Ticketmaster’s “convenience fee” Probably better known as an “inconvenience fee,” a “ripoff fee,” or just plain getting bent over by Ticketmaster.
6. besthealthcareforyou has a point.
A group of squids should’ve been called a squad.
7. Seems fairly logical, RengarTargaryen.
There is a movie called Devil. It’s about people that get stuck in an elevator and one of them is Satan.
Should’ve been called Hellevator.
8. J0rnut should take this up with someone.
The movie “Now You See Me” has a sequel named “Now You See Me 2”
What about “Now You See Me” and “Now You Don’t”
I feel like they missed a huge opportunity there.
9. I second this, Sonst198066.
Blowjobs are badly named because you don’t blow, you suck/stroke. However it is work, so it’s certainly a job.
10. litusername, because no one could say it without laughing.
They sell little potatoes at the supermarket called “petite potatoes”… why not call them -petitoes-
11. Where is the single trouser Washuchan?
A pair of trousers.
I have never seen a single trouser ever outside of a pair.

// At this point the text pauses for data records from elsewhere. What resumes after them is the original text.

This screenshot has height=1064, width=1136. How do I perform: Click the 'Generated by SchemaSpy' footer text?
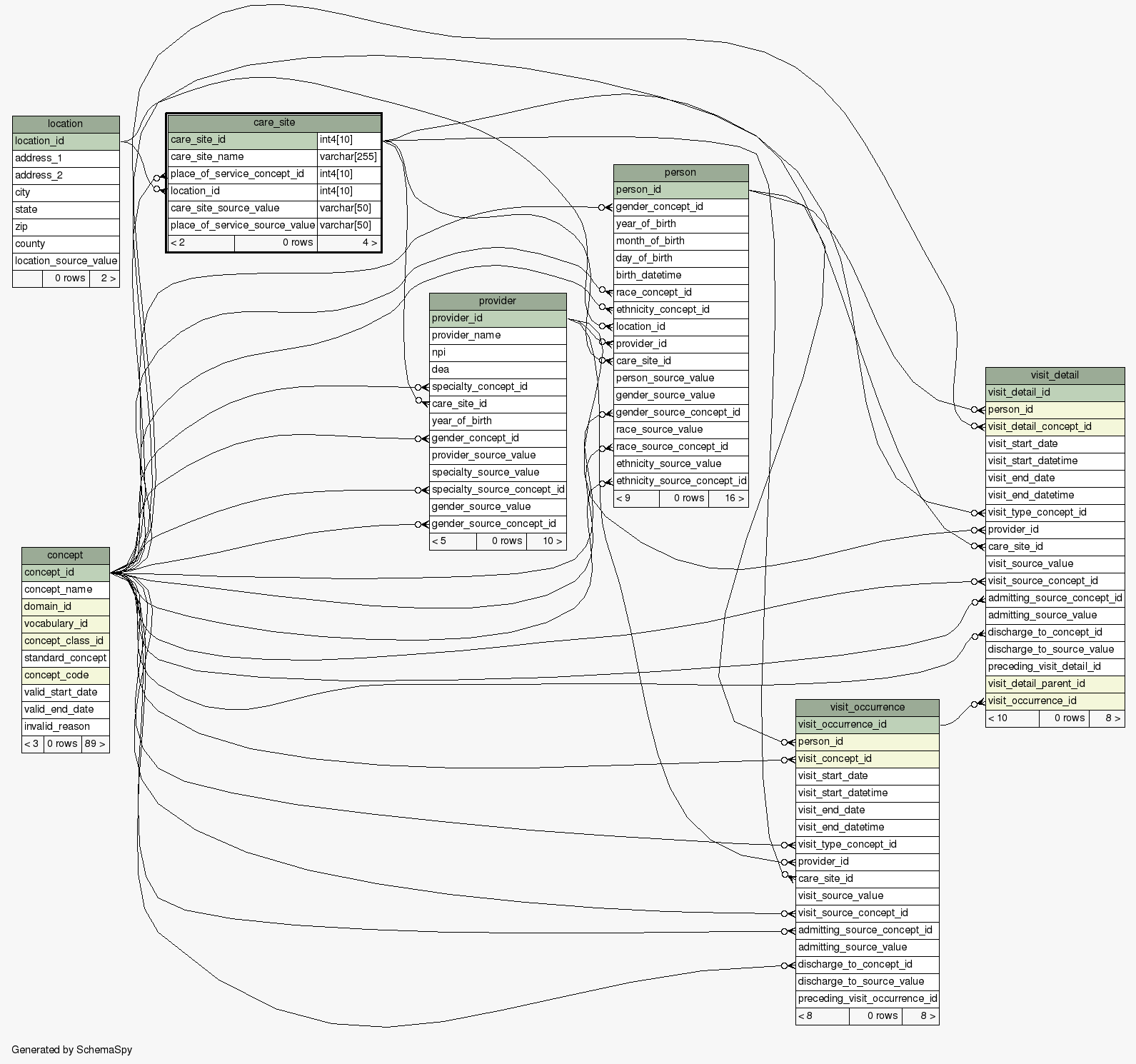coord(71,1050)
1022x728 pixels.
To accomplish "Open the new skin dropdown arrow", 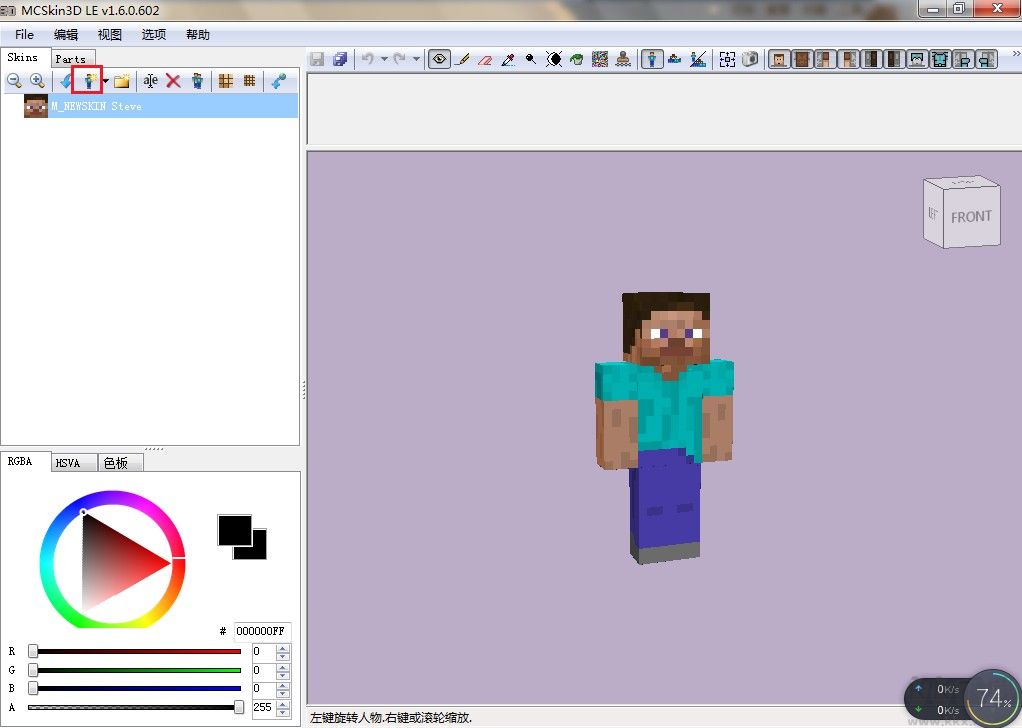I will (x=106, y=81).
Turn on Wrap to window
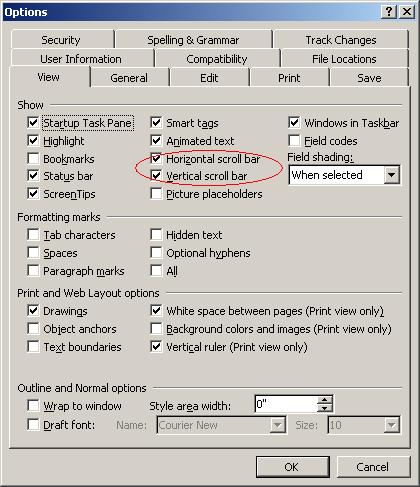This screenshot has width=420, height=487. point(33,406)
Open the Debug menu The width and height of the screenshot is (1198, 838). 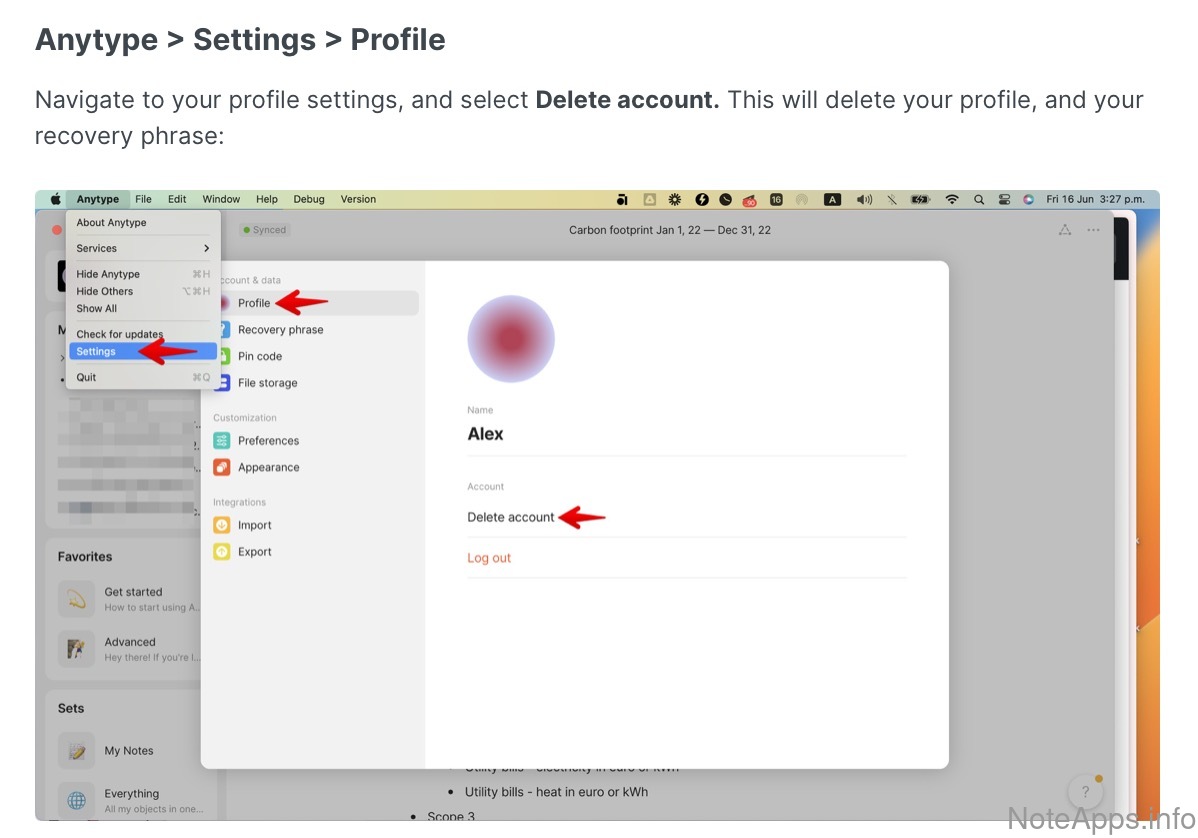click(x=308, y=199)

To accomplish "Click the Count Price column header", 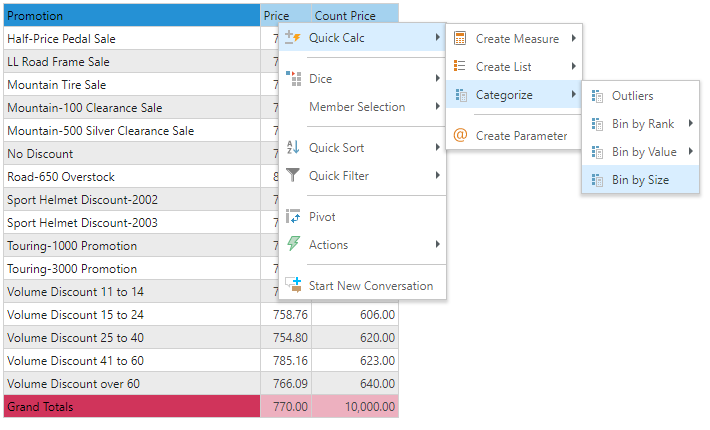I will [346, 16].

So calling them a pair is kind of redundant.
12. justdcdoe could have a new invention on his hands.
Plexiglass should have been called glasstic.
13. Tell that to my dorm mate, Blargmode.
Twin bed. It’s a one person bed you fuckwads. It should be called a single bed.
14. Makes sense, Kanbaru-Fan.
Better adapt our german word: Dustsucker
15. Can this please happen really_bad_engineer?
The Australian dollar should be called the dollarydoo.
16. Hebegbok is a genius.
Xbox one? ONE? Fuck off. Nextbox that’s what i call it.
17. But that’s not as fun to say, SmashRedhats.
Jet skis should be called boatercycles.
18. Gallowbloob could be onto something.
A finished building shouldn’t be called a building. It should be called built.
19. Brilliant, Yamitenshi.
In Jurassic World they have this thing that’s basically an underwater T-Rex. I’m still wondering who the hell missed his chance to call that thing a Sea Rex.
20. LoyalStork, we should implement all of these.
Here are some English words next to the literal translation of the equivalent German word. There are surely many more, but these are my favorites.
- Turtle = Shield Toad
- Raccoon = Wash Bear
- Porcupine = Spike Pig
- Skunk = Stink Animal
- Lightbulb = Glow Pear
- Nurse = Sickness Sister
- Glove = Hand Shoe
21. TheAushole, gross but true.
I have always thought that asteroids should be called hemorrhoids and hemorrhoids should be call assteroids.